Prorogations de l'état d'urgence :

- Loi n° 2015-1501 du 20 novembre 2015 prorogeant l'application de la loi n° 55-385 du 3 avril 1955 relative à l'état d'urgence et renforçant l'efficacité de ses dispositions

- Loi n° 2016-162 du 19 février 2016 prorogeant l'application de la loi n° 55-385 du 3 avril 1955 relative à l'état d'urgence

- Loi n° 2016-629 du 20 mai 2016 prorogeant l'application de la loi n° 55-385 du 3 avril 1955 relative à l'état d'urgence

- Loi n° 2016-987 du 21 juillet 2016 prorogeant l'application de la loi n° 55-385 du 3 avril 1955 relative à l'état d'urgence et portant mesures de renforcement de la lutte antiterroriste

En application du dernier texte de prorogation, l'état d'urgence est applicable jusqu'au 21 janvier 2017.

Cet outil est ainsi devenu l'un des piliers de la stratégie de lutte antiterroriste dans notre pays. La déclaration d'état d'urgence a pour effet de donner à l'autorité administrative (ministre de l'intérieur et préfets) des prérogatives dont elle ne dispose pas en temps ordinaire, en particulier la possibilité d'ordonner, hors de toute procédure judiciaire, des perquisitions à domicile de jour comme de nuit, ou celle d'assigner à résidence des personnes à l'égard desquelles il existe des raisons sérieuses de penser que leur comportement constitue une menace pour la sécurité et l'ordre publics.

Ainsi, entre le 22 juillet 32 ( * ) et le 17 novembre 2016, 518 perquisitions administratives ont été ordonnées par les préfets 33 ( * ) . Par ailleurs, à la date du 17 novembre 2016, 92 personnes demeuraient assignées à résidence jusqu'à la fin de l'état d'urgence.
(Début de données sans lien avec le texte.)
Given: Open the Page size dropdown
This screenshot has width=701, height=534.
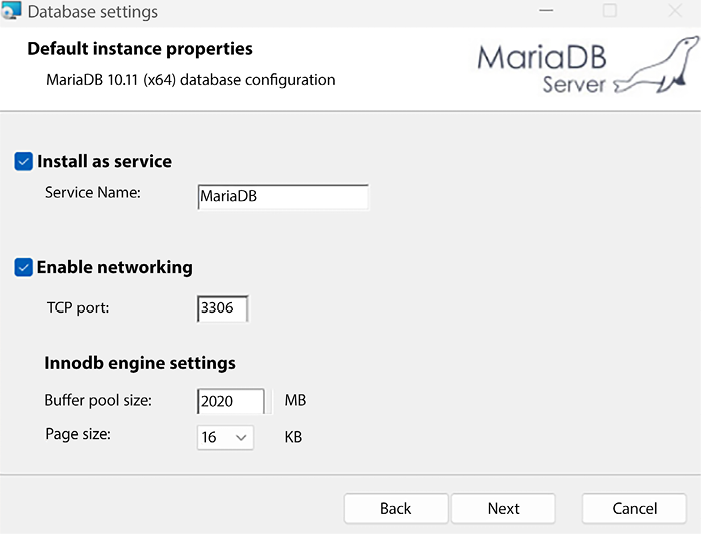Looking at the screenshot, I should click(x=225, y=437).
La loi n° 2016-987 du 21 juillet 2016 a, au-delà de la prorogation, étendu les prérogatives accordées à l'autorité administrative dans le cadre de l'état d'urgence en prévoyant :

- l'interdiction des cortèges, défilés et rassemblements dont l'autorité administrative n'est pas en mesure d'assurer la sécurité 34 ( * ) ;

- la possibilité pour les préfets d'ordonner des contrôles d'identité, des visites de véhicules, l'inspection visuelle des bagages et leur fouille 35 ( * ) ;

- la fermeture des lieux de culte où sont tenus des propos constituant une provocation à la haine et à la violence ou une provocation à la commission d'actes de terrorisme ou faisant l'apologie de tels actes 36 ( * ) ;

- la retenue de la personne sur les lieux de la perquisition administrative et le rétablissement de la possibilité de saisie, hors de toute constatation d'une infraction pénale, des données informatiques retrouvées sur le lieu faisant l'objet d'une perquisition administrative 37 ( * ) .


* 31 À l'origine, la durée totale de l'IST ne pouvait excéder deux ans. L'article 11 de la loi n° 2016-987 du 21 juillet 2016 précitée a supprimé cette limitation.

* 32 Date d'entrée en vigueur de la quatrième prorogation de l'état d'urgence.

* 33 4 112 depuis le 14 novembre 2015.

* 34 24 décisions prises sur ce fondement par les préfets entre le 21 juillet et le 17 novembre 2016.

* 35 A la date du 17 novembre 2016, 1 701 contrôles avaient ainsi été ordonnés par les préfets.

* 36 L'autorité administrative ayant fait application de ces nouvelles dispositions pour la première fois le 2 novembre dernier avec la fermeture de quatre lieux de culte.

* 37 Les précédentes dispositions de la loi du 20 novembre 2015 permettant une telle saisie avaient fait l'objet d'une censure de la part du Conseil constitutionnel dans sa décision n° 2016-536 QPC du 19 février 2016.